┌─ Supplied material
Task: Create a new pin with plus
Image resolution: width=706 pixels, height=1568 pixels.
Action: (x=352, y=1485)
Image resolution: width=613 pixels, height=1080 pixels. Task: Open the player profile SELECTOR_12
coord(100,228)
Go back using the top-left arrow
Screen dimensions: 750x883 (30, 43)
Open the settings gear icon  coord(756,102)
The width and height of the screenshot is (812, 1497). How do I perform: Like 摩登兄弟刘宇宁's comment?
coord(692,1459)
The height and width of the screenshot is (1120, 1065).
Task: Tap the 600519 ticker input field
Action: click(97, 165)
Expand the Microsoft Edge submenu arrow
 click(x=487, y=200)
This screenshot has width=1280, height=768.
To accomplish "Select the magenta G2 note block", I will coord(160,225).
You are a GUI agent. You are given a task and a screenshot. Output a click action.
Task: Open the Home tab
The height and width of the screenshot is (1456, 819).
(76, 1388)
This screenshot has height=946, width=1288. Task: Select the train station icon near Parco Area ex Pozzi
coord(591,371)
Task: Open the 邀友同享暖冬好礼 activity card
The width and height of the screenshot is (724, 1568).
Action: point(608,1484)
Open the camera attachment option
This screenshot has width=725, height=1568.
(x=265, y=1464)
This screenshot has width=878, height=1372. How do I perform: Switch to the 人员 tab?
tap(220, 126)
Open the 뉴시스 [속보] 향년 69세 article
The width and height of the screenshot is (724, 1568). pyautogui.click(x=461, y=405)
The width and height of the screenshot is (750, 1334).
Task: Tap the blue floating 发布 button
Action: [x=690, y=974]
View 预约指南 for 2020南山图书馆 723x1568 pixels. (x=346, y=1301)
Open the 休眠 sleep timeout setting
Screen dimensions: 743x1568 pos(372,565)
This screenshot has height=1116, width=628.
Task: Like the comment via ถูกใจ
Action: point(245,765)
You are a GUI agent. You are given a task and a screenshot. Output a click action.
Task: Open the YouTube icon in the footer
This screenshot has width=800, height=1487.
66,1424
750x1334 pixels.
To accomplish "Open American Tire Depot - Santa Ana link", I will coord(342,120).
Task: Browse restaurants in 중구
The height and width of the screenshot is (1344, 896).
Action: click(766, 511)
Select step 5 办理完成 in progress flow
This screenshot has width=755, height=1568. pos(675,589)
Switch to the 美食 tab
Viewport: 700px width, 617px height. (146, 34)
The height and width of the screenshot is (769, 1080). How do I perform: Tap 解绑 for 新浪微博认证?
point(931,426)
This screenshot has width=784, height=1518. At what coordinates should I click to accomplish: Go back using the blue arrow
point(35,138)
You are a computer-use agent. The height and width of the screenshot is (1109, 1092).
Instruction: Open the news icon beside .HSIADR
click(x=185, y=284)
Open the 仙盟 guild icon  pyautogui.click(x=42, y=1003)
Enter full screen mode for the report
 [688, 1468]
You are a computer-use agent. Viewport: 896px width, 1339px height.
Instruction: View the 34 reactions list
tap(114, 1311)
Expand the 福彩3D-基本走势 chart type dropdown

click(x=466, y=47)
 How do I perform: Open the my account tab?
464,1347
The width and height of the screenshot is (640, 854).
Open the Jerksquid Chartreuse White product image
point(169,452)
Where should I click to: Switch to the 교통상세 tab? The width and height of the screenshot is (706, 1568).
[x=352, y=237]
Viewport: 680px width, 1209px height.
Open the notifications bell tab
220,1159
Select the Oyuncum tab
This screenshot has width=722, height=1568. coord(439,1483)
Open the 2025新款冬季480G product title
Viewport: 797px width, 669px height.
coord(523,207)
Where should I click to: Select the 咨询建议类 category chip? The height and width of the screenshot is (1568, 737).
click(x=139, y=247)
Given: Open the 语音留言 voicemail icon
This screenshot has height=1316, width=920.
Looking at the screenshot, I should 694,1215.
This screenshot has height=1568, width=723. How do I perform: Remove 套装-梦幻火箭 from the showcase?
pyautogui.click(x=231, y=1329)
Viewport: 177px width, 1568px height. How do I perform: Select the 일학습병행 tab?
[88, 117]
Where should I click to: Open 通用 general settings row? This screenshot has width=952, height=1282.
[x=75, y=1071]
└─
Goal:
Copy all of the records above line for line, changing nothing.

Answer to the problem:
Task: Create a new pin with plus
Image resolution: width=706 pixels, height=1568 pixels.
Action: (x=352, y=1485)
Image resolution: width=613 pixels, height=1080 pixels. Task: Open the player profile SELECTOR_12
coord(100,228)
Go back using the top-left arrow
Screen dimensions: 750x883 (30, 43)
Open the settings gear icon  coord(756,102)
The width and height of the screenshot is (812, 1497). How do I perform: Like 摩登兄弟刘宇宁's comment?
coord(692,1459)
The height and width of the screenshot is (1120, 1065).
Task: Tap the 600519 ticker input field
Action: click(97, 165)
Expand the Microsoft Edge submenu arrow
 click(x=487, y=200)
This screenshot has width=1280, height=768.
To accomplish "Select the magenta G2 note block", I will coord(160,225).
You are a GUI agent. You are given a task and a screenshot. Output a click action.
Task: Open the Home tab
The height and width of the screenshot is (1456, 819).
(76, 1388)
This screenshot has height=946, width=1288. Task: Select the train station icon near Parco Area ex Pozzi
coord(591,371)
Task: Open the 邀友同享暖冬好礼 activity card
The width and height of the screenshot is (724, 1568).
Action: point(608,1484)
Open the camera attachment option
This screenshot has width=725, height=1568.
(x=265, y=1464)
This screenshot has width=878, height=1372. How do I perform: Switch to the 人员 tab?
tap(220, 126)
Open the 뉴시스 [속보] 향년 69세 article
The width and height of the screenshot is (724, 1568). pyautogui.click(x=461, y=405)
The width and height of the screenshot is (750, 1334).
Task: Tap the blue floating 发布 button
Action: [x=690, y=974]
View 预约指南 for 2020南山图书馆 723x1568 pixels. (x=346, y=1301)
Open the 休眠 sleep timeout setting
Screen dimensions: 743x1568 pos(372,565)
This screenshot has height=1116, width=628.
Task: Like the comment via ถูกใจ
Action: point(245,765)
You are a GUI agent. You are given a task and a screenshot. Output a click action.
Task: Open the YouTube icon in the footer
This screenshot has width=800, height=1487.
66,1424
750x1334 pixels.
To accomplish "Open American Tire Depot - Santa Ana link", I will coord(342,120).
Task: Browse restaurants in 중구
The height and width of the screenshot is (1344, 896).
Action: click(766, 511)
Select step 5 办理完成 in progress flow
This screenshot has width=755, height=1568. pos(675,589)
Switch to the 美食 tab
Viewport: 700px width, 617px height. (146, 34)
The height and width of the screenshot is (769, 1080). How do I perform: Tap 解绑 for 新浪微博认证?
point(931,426)
This screenshot has width=784, height=1518. At what coordinates should I click to accomplish: Go back using the blue arrow
point(35,138)
You are a computer-use agent. The height and width of the screenshot is (1109, 1092).
Instruction: Open the news icon beside .HSIADR
click(x=185, y=284)
Open the 仙盟 guild icon  pyautogui.click(x=42, y=1003)
Enter full screen mode for the report
 [688, 1468]
You are a computer-use agent. Viewport: 896px width, 1339px height.
Instruction: View the 34 reactions list
tap(114, 1311)
Expand the 福彩3D-基本走势 chart type dropdown

click(x=466, y=47)
 How do I perform: Open the my account tab?
464,1347
The width and height of the screenshot is (640, 854).
Open the Jerksquid Chartreuse White product image
point(169,452)
Where should I click to: Switch to the 교통상세 tab? The width and height of the screenshot is (706, 1568).
[x=352, y=237]
Viewport: 680px width, 1209px height.
Open the notifications bell tab
220,1159
Select the Oyuncum tab
This screenshot has width=722, height=1568. coord(439,1483)
Open the 2025新款冬季480G product title
Viewport: 797px width, 669px height.
coord(523,207)
Where should I click to: Select the 咨询建议类 category chip? The height and width of the screenshot is (1568, 737).
click(x=139, y=247)
Given: Open the 语音留言 voicemail icon
This screenshot has height=1316, width=920.
Looking at the screenshot, I should 694,1215.
This screenshot has height=1568, width=723. How do I perform: Remove 套装-梦幻火箭 from the showcase?
pyautogui.click(x=231, y=1329)
Viewport: 177px width, 1568px height. How do I perform: Select the 일학습병행 tab?
[88, 117]
Where should I click to: Open 通用 general settings row? This screenshot has width=952, height=1282.
[x=75, y=1071]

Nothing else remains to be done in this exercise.